Part of Advances in Neural Information Processing Systems 27 (NIPS 2014)

Bibtex Metadata Paper Reviews


Miles Lopes


We study the residual bootstrap (RB) method in the context of high-dimensional linear regression. Specifically, we analyze the distributional approximation of linear contrasts $c^{\top}(\hat{\beta}_{\rho}-\beta)$, where $\hat{\beta}_{\rho}$ is a ridge-regression estimator. When regression coefficients are estimated via least squares, classical results show that RB consistently approximates the laws of contrasts, provided that $p\ll n$, where the design matrix is of size $n\times p$. Up to now, relatively little work has considered how additional structure in the linear model may extend the validity of RB to the setting where $p/n\asymp 1$. In this setting, we propose a version of RB that resamples residuals obtained from ridge regression. Our main structural assumption on the design matrix is that it is nearly low rank --- in the sense that its singular values decay according to a power-law profile. Under a few extra technical assumptions, we derive a simple criterion for ensuring that RB consistently approximates the law of a given contrast. We then specialize this result to study confidence intervals for mean response values $X_i^{\top} \beta$, where $X_i^{\top}$ is the $i$th row of the design.

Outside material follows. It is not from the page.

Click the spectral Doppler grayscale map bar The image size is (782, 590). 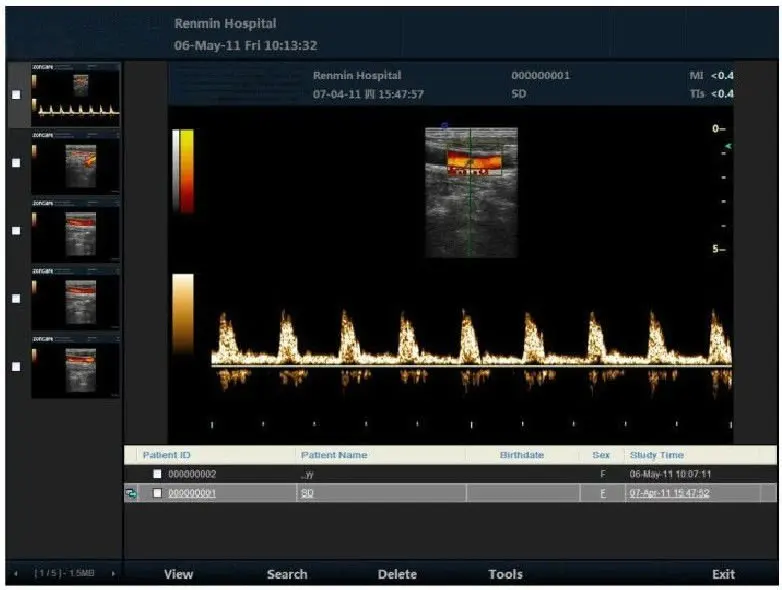[x=183, y=312]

More precisely, we show that conditionally on a Gaussian design with near low-rank structure, RB \emph{simultaneously} approximates all of the laws $X_i^{\top}(\hat{\beta}_{\rho}-\beta)$, $i=1,\dots,n$. This result is also notable as it imposes no sparsity assumptions on $\beta$. Furthermore, since our consistency results are formulated in terms of the Mallows (Kantorovich) metric, the existence of a limiting distribution is not required.